In Muggensturm lebt mit seiner georgischen Frau Tea auch der Deutsche Seniorenmeister Ü50 Hartmut Metz, der sogar schon den großen Viktor Kortschnoi besiegte. Apropos Georgien: Vor der jetzigen Dominanz der Chinesinnen war Georgien viele Jahre bei den Frauen im Weltschach führend – 1982 gewann bei der Schacholympiade in Luzern eine “Strassenmannschaft” aus Tbilissi (alle Spielerinnen wohnten in derselben Strasse) als Vertretung der großen Sowjetunion den Titel.
Nun ist Metz nicht nur im Schach, sondern beim TTC Muggensturm auch im Tischtennis hervorragend – vor fünf Jahren gewann er mit seinem badischen Partner Jonas Rosner ein Schach-Tischtennis-Turnier in Hofheim. Ganz im Sinne von Timo Boll: “Tischtennis ist Schach mit Bewegung.” So ist es nicht verwunderlich, dass auch der ehemalige Vizeweltmeister im Schach, der Ungar Péter Lékó, für den TTC Muggensturm schon öfter an die Platte ging. Und nun war sogar der chinesische Weltmeister Ding Liren, der ebenfalls gerne und gut Tischtennis spielt, am freien Tag des Grenke Chess Classic im nahen Karlsruhe da. In Muggensturm träumt man bereits von einer Schach-Tischtennis-WM.
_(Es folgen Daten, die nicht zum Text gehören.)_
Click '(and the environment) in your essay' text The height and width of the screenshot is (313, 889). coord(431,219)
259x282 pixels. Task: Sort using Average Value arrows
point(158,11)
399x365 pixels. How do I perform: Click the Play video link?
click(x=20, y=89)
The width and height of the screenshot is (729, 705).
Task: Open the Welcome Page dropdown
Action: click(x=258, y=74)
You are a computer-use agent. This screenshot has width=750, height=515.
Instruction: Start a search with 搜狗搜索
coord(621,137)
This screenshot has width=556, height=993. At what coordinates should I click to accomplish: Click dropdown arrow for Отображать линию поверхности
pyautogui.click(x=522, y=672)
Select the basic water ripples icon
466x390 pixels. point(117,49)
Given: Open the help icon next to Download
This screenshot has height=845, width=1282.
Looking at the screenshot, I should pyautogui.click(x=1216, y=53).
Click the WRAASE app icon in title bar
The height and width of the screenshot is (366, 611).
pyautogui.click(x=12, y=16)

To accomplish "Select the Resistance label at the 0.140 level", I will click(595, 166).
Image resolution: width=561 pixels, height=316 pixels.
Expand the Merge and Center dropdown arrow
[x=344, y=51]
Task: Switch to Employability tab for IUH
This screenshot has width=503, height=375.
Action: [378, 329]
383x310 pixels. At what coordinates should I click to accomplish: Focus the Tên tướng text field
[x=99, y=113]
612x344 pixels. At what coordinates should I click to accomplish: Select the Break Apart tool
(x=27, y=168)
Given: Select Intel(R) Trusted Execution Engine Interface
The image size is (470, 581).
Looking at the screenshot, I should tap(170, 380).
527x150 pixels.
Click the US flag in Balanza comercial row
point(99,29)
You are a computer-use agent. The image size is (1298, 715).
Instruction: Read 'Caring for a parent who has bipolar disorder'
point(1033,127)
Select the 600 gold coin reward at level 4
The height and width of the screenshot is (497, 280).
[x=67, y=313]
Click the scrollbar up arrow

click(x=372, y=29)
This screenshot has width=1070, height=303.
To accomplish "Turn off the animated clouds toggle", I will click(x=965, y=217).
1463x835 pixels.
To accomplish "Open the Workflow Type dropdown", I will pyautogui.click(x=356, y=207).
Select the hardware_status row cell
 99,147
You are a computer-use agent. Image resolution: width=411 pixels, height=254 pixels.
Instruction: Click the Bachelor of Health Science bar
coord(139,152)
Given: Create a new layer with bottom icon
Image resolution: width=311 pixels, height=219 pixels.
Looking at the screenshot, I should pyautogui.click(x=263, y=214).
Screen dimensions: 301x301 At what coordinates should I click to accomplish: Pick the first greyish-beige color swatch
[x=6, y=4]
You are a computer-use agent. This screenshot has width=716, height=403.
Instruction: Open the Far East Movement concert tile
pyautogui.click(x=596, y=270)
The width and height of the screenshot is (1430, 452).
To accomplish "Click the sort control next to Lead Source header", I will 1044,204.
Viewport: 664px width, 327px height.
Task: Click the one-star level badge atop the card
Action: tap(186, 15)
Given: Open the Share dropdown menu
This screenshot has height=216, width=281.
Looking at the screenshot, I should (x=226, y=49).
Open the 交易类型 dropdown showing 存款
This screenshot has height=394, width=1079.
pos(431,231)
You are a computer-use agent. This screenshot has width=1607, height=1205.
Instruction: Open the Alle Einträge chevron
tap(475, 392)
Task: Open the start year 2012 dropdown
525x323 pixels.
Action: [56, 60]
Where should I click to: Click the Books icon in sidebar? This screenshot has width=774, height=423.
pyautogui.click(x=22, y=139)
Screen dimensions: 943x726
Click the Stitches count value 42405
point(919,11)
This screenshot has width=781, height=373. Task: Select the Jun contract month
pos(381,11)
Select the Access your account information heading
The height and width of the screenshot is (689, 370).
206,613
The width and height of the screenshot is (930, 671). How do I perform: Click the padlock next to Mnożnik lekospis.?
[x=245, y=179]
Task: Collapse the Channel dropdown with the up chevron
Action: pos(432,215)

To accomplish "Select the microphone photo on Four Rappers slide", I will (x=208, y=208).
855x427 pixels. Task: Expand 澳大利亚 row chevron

Bob Chessman Bericht aus der “Zeit” 27 /2024
One Response
Nette Geschichte, insb. wenn man wie ich und viele andere gestandene Riehener Schachkämpen in den 70er- und 80er-Jahren des letzten Jahrhunderts E. J. D. noch persönlich am Schachbrett erleben durfte, u. a. am traditionellen Neujahrsturnier in Umkirch, das ja heute noch jeweils mit Beteiligung der SGR stattfindet!
PS: So eine Stellung wünsche ich mir schon seit weit über 50 Jahren Schachkarriere nur ein einziges Mal auf dem Brett!! (Für alle Insider: Die Chancen dazu sind steigend, da ich seit meiner Uebersiedlung nach Tschechien – gezwungenermassen, da fixe Brettaufstellung – ca. 50% der Mannschaftswettkämpfe mit Weiss spiele und nicht mehr 100% mit Schwarz!)